Le grésillement d'une radio rompt le silence des tranchées. Depuis son avant-poste à moins de 2 kilomètres de l'émir, Johan Cosar n'en perd pas une miette sur son talkie-walkie. La première ligne des djihadistes est si proche qu'il intercepte leurs communications sans même le vouloir. C'est Abou Samir el-Maghrebi qui commande l'unité, juste en face, et harcèle son commandant parce qu'il veut rentrer chez lui. « Tu me casses les pieds, à la fin ! » répond rageusement l'émir Abou Aïcha, chef de secteur de Daech. « Dégage et rentre chez toi… » Ces vociférations font sourire Johan et ses troupes. Plus tôt dans la matinée, de grosses détonations ont retenti, indiquant que les combattants de Daech essuyaient une frappe de l'aviation américaine. Puis on a pu entendre Abou Aïcha pester à cause d'une batterie chapardée ou perdue.

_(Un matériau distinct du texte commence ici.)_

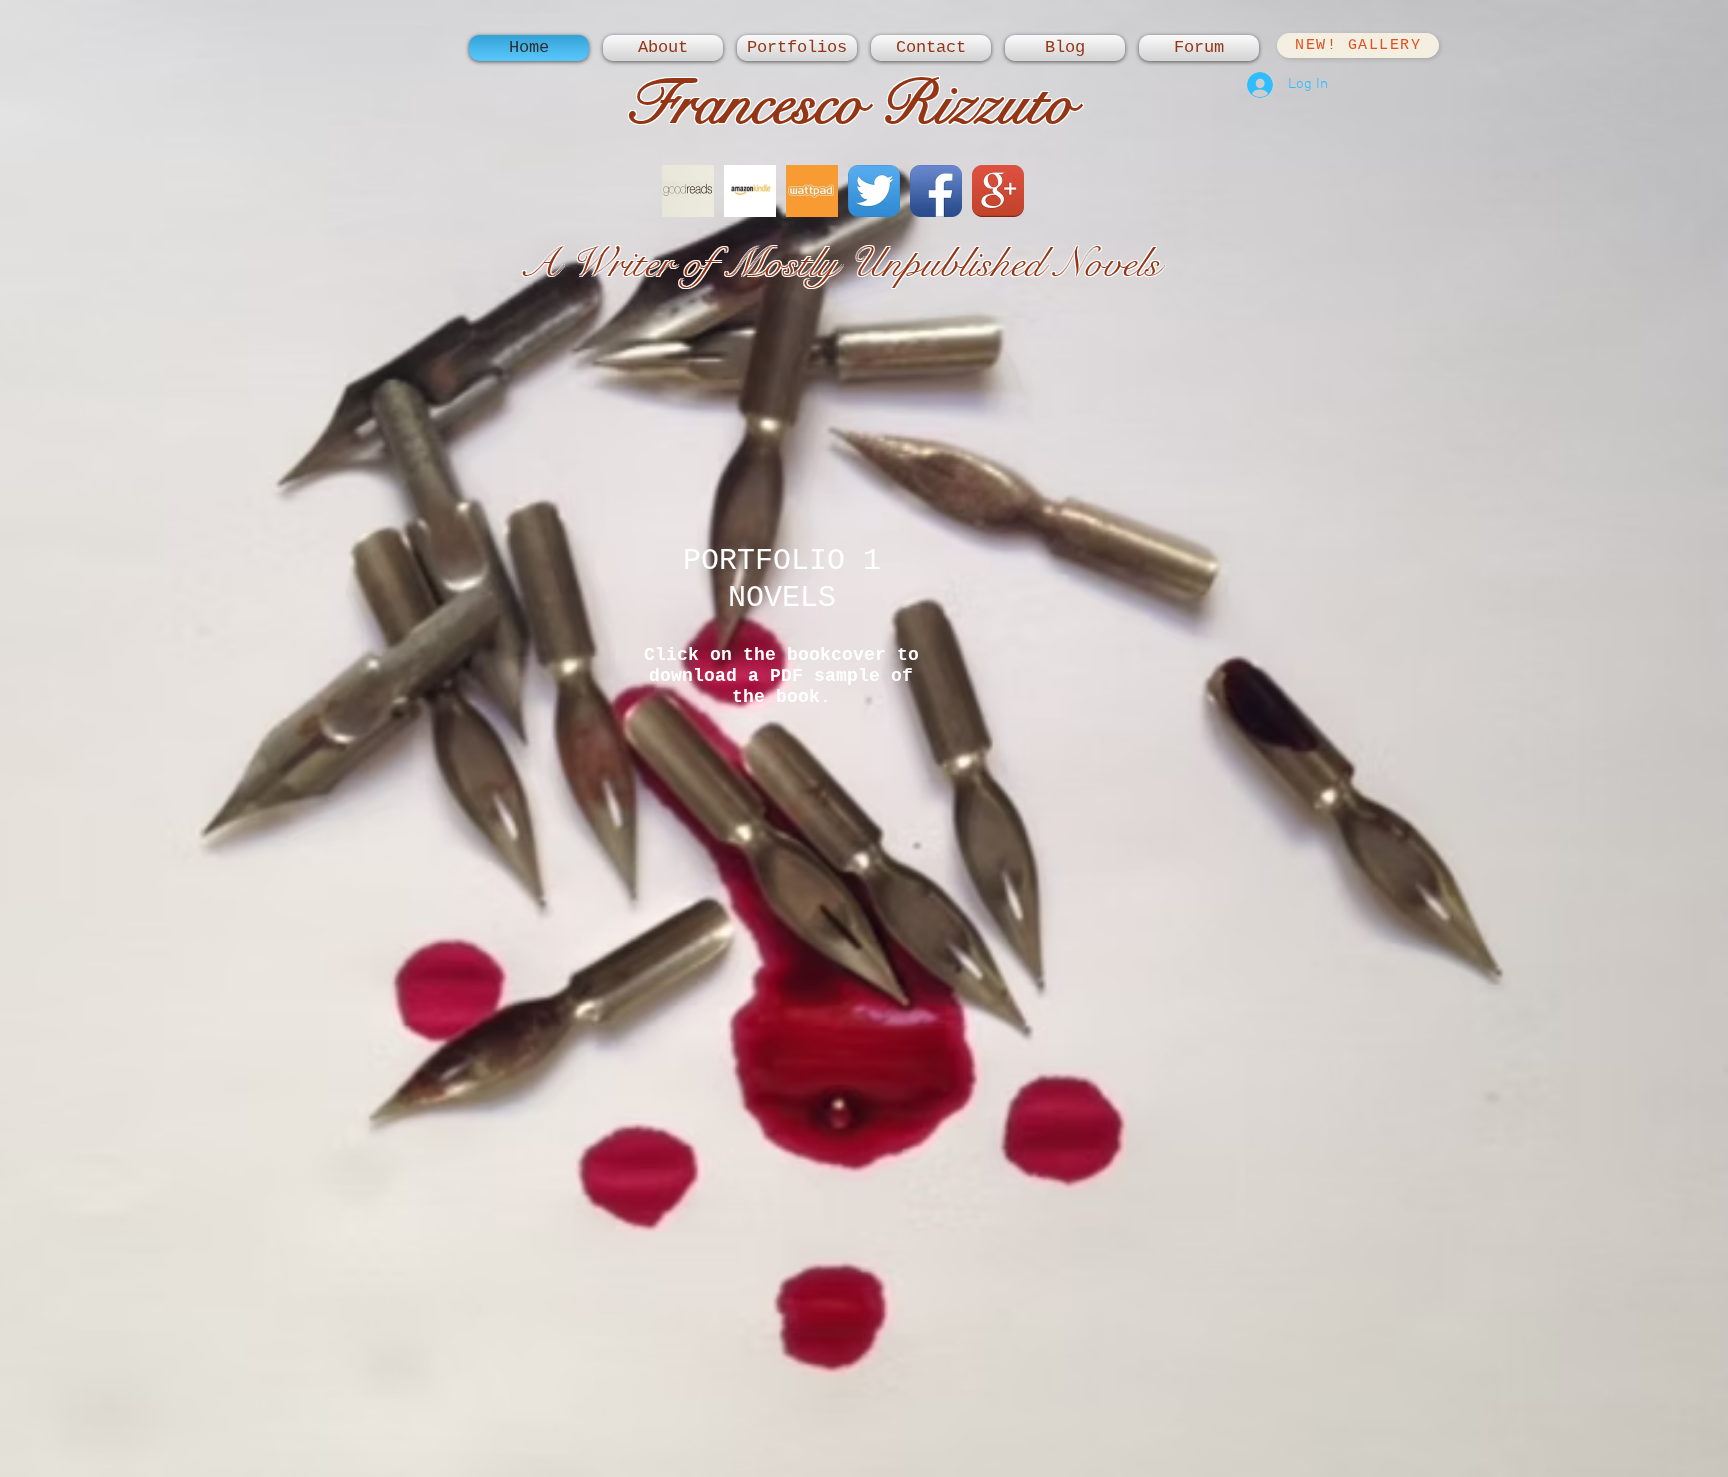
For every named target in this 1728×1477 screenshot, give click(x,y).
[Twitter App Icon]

« Le monde entier prend ces djihadistes pour des monstres terribles, grommelle Johan. Mais écoutez-les : ce ne sont que des hommes. Des miliciens désorganisés, qui pillent et se battent n'importe comment. Ce qu'il y a de vraiment monstrueux chez eux, ce sont leurs actes. » L'unité de Johan contrôle désormais le hameau de Ghardouka, où les séquelles du djihad sont bien visibles. A quelques dizaines de mètres du front gisent les décombres de l'église Saint-Michel, « Mar Melki » comme disent les chrétiens de la minorité syriaque qui peuplait le village. Les djihadistes ne se sont pas contentés ici des gros tags « Daech », ainsi qu'ils l'ont fait à peu près partout au fil de leur avancée fulgurante de l'été dernier. Au cimetière ils ont mitraillé les tombes en granit et les crucifix. Puis ils ont placé des centaines de kilos d'explosifs dans l'église elle-même. « Les combats pour reprendre le village ont été très durs pendant plus d'une semaine, raconte Johan. On s'est battu jour et nuit. Puis, tout d'un coup, ils se sont repliés et il y a eu l'énorme explosion. » Les islamistes de l'EI n'avaient pas voulu fuir sans détruire l'église. Elle est éventrée, son toit en ciment gît sur le sol. Au-dessus des murs en pisé, si épais qu'ils ont résisté, seule subsiste une croix en fer, toute tordue et branlante, dans laquelle chuintent les bourrasques de vent. « C'est leur façon de nous dire qu'ils vont effacer les chrétiens de Syrie », assure Johan.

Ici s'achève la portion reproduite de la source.